My daughter and I spent a wonderful afternoon together on Friday. With her being a working mommy to two little ones now, these times are rare and priceless to this momma’s heart. She needed to stop at the fabric store to buy some material to make an Easter bowtie for her two year old.

Being a helpful mother, I began looking for a coupon I could download for her. I found one, but I also found something else. The fabric store was sponsoring an Easter egg hunt! How clever is that? I saw three brightly colored eggs on my phone screen and started reading about the prizes: discounts, candy, and gift cards. Not a bad deal.

At just the same time, I heard an announcement being made through the store’s PA system. The announcement was in regard to the same egg hunt. I only caught part of the message, but I definitely heard the part that encouraged me to find the eggs before they were all gone.

So after telling my daughter that I was going to wander a bit while she continued shopping, off I traipsed to find myself a prize-containing egg. I looked on shelves, in baskets, through skeins of yarn and silk flowers, high and low, aisle after aisle. I failed to spy even one little egg. Someone sure had done a good job of hiding them! I honestly considered telling the management I was fairly sure all the eggs were already gone. I was kind of bummed, in an adult kind of way, of course. I didn’t get a poochy lip and throw a tantrum, but I became more determined as I hunted. I was going to locate one of those eggs!
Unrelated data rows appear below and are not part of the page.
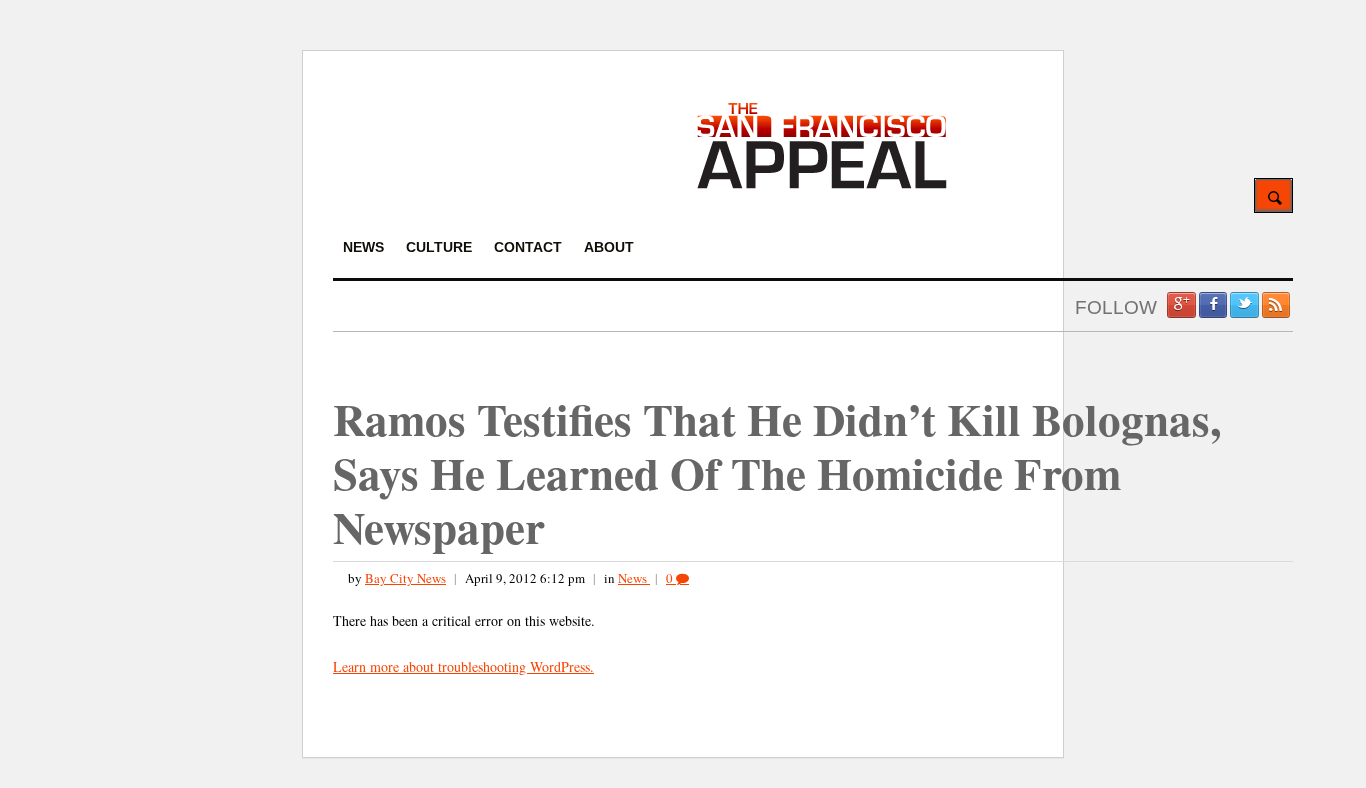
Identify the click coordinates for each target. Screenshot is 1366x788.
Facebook (1213, 305)
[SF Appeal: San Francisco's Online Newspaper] (822, 185)
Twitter (1244, 305)
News (634, 578)
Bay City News (405, 578)
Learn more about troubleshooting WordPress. (463, 666)
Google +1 (1181, 305)
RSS (1276, 305)
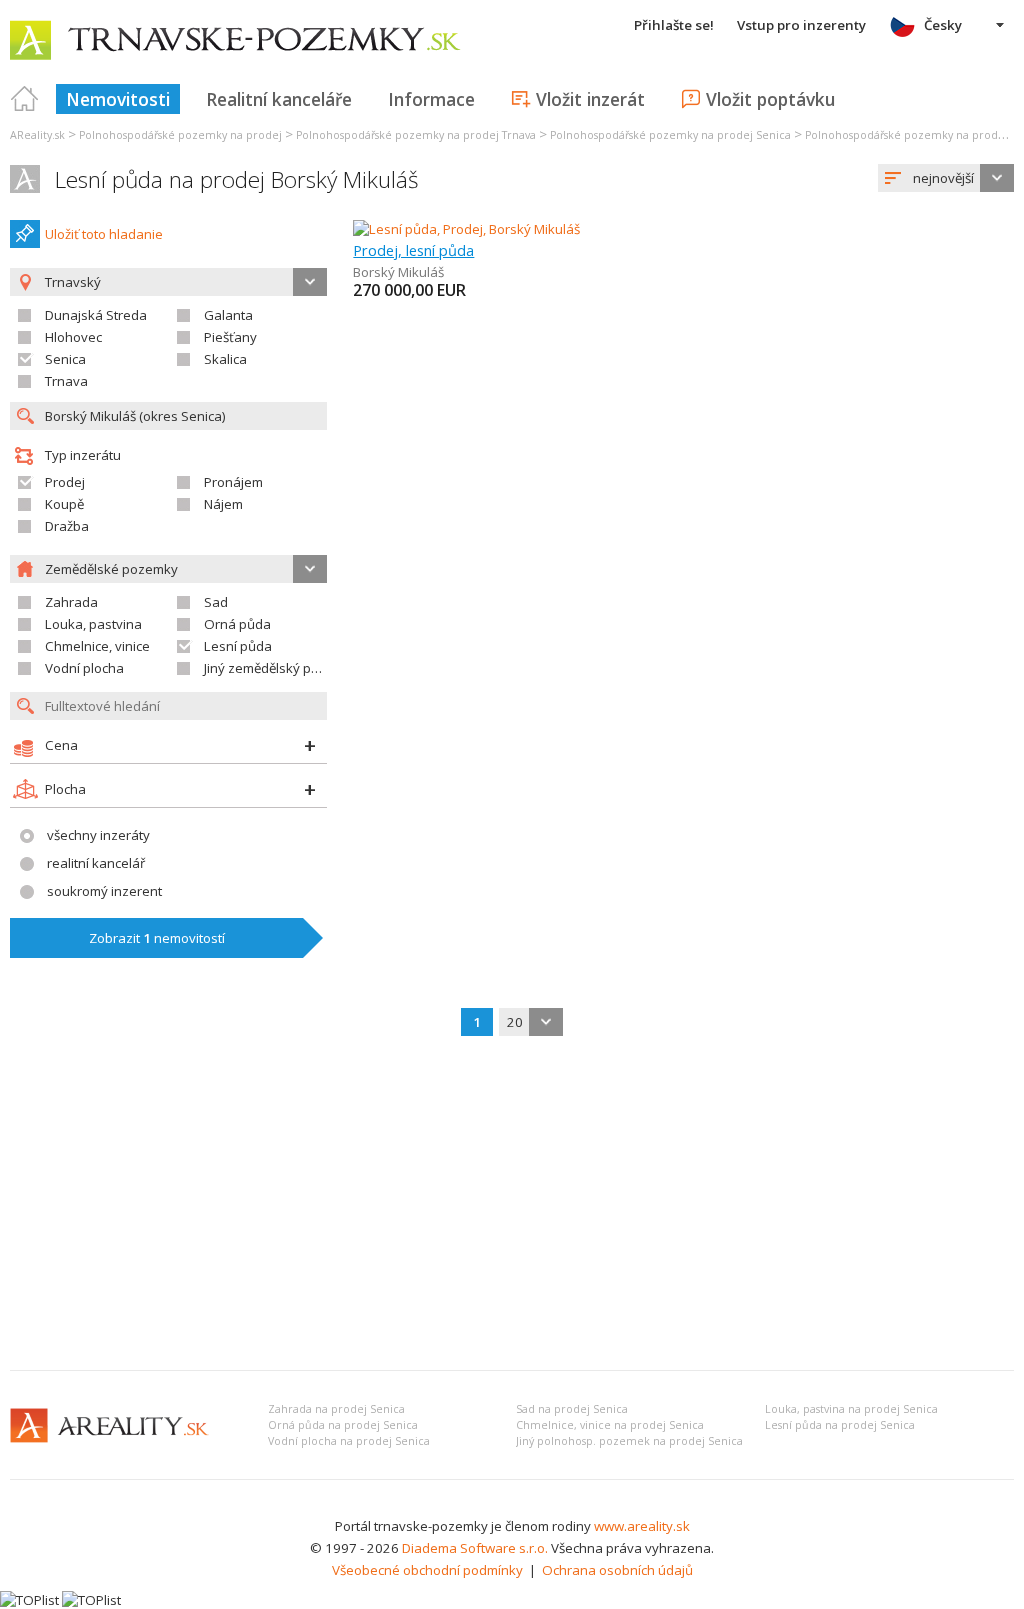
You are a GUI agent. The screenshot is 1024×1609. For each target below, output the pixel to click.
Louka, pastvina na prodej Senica (851, 1409)
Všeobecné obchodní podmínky (427, 1570)
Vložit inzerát (590, 99)
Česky (943, 25)
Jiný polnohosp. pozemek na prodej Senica (629, 1441)
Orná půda (237, 624)
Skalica (225, 359)
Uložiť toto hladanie (104, 234)
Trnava (66, 381)
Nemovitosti (118, 99)
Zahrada (71, 602)
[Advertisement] (512, 1205)
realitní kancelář (96, 863)
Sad (216, 602)
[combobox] (946, 178)
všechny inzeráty (98, 835)
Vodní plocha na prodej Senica (349, 1441)
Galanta (228, 315)
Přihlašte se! (674, 25)
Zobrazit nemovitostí (157, 938)
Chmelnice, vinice (97, 646)
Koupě (64, 504)
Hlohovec (73, 337)
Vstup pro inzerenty (801, 25)
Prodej (65, 482)
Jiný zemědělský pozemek (282, 668)
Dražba (67, 526)
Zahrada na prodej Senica (336, 1409)
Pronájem (233, 482)
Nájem (223, 504)
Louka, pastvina (93, 624)
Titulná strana (25, 99)
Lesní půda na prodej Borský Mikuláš (237, 179)
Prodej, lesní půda (413, 250)
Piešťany (230, 337)
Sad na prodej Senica (572, 1409)
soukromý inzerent (104, 891)
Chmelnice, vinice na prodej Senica (610, 1425)
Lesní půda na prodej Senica (840, 1425)
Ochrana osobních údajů (617, 1570)
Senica (65, 359)
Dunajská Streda (96, 315)
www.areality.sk (642, 1526)
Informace (431, 99)
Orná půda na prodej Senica (343, 1425)
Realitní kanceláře (279, 99)
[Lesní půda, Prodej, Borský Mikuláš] (466, 229)
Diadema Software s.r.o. (475, 1548)
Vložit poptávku (770, 99)
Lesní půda (238, 646)
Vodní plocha (84, 668)
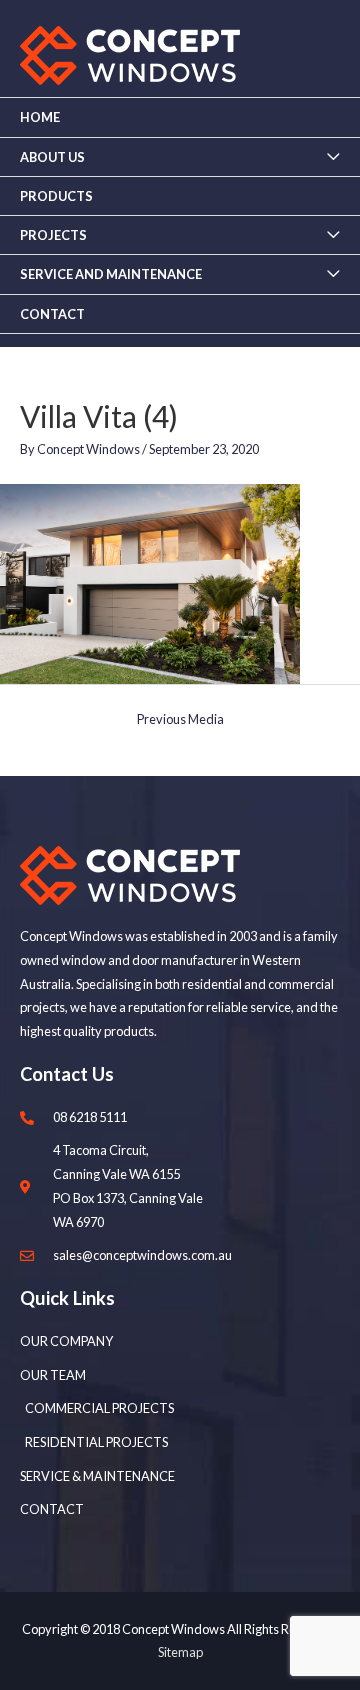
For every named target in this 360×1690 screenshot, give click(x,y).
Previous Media (180, 719)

The longer I searched, the faster my feet carried me. My eyes quickly scanned shelf after shelf because I knew my daughter would soon call with the news she was finished shopping. I just had to find one silly egg before she called!

And then she called.

I answered, but not on the first chime. I reluctantly affirmed I would meet her at the front of the store – that dumb store that either made the eggs too hard to find or hadn’t hidden enough of them. But I wouldn’t complain. I’d merely accept my defeat. After all, I had searched every aisle. I’d tried.

When my daughter asked what I had been doing, I explained I’d been on an egg hunt. After a brief pause, she asked me if I was sure I had the correct date for the hunt. I answered with certainty that the ad said it was on Saturday.

That’s when she reminded me it was Friday. Friday, April 14th. Not the 15th.

The eggs were probably lying ready in the back office somewhere, awaiting the hiding. For the people that came on Saturday. For people who didn’t get so excited they forgot to read and listen carefully.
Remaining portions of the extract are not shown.